Keisha: We're going to this place in California. It's supposed to be really, really nice. Palm trees, and lawns, and no violence and no crime.
Chris: Well, what's it called?
The scene than cuts to the family in Compton, driving away as the back window of their car is shattered by gunfire. Thus ends the Keisha saga, but Chris already has his eye on someone else.
Despite being indifferent to most sitcoms, and network television in general, I really like Everybody Hates Chris. While the show adheres to a sitcom template, it has just enough of its own funky style to rise above it all and still be unique.
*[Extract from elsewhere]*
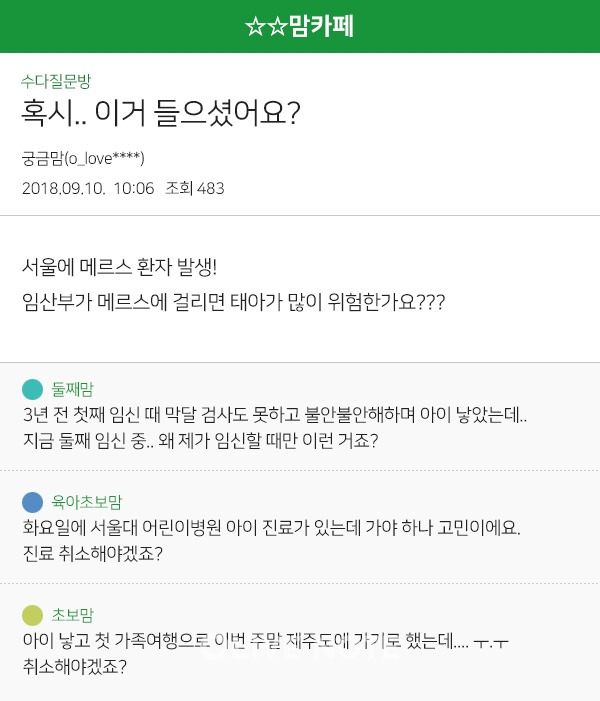Image resolution: width=600 pixels, height=701 pixels.
Task: Click the yellow-green avatar icon of 초보맘
Action: [33, 615]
Kind of like it's titular hero, I suppose. When I watched this episode, in which Chris tries to date a girl who's only interested in him when he he has something she wants, I couldn't help but think of the Wonder Years. I'm not making a direct comparison, but I feel a similar personal connection when I watch Chris try to fumble through school and through life the same way all of us geeky losers had to, and if that meant pining for girls who wanted nothing to do with us, so be it.
It's also clear from this first episode that not much has changed as far as the basic dynamic of the show. Chris' mom is still a "ghetto snob," she refuses to join a neighborhood watch until Julius' truck is stolen, then she decides to form one herself, much to the consternation of their new neighbor, played by Whoopi Goldberg. Julius, Chris' dad, still gets uptight about money.
Also back are the great cutaway gags, a convention that the writers pull off quite well. I loved when Chris Rock talks about how his neighborhood could never get together with food being involved, and how the scene cut to Chris' mom offering a man in a full body cast a plate of ribs, and then offering the grieving mother of a dead boy some catfish. Rock also talks about how the crime rate in the neighborhood has gone up, and how the crack boom took neighborhoods like his by storm: "It used to take years to become a junky, but crack cut that down to thirty-seven minutes."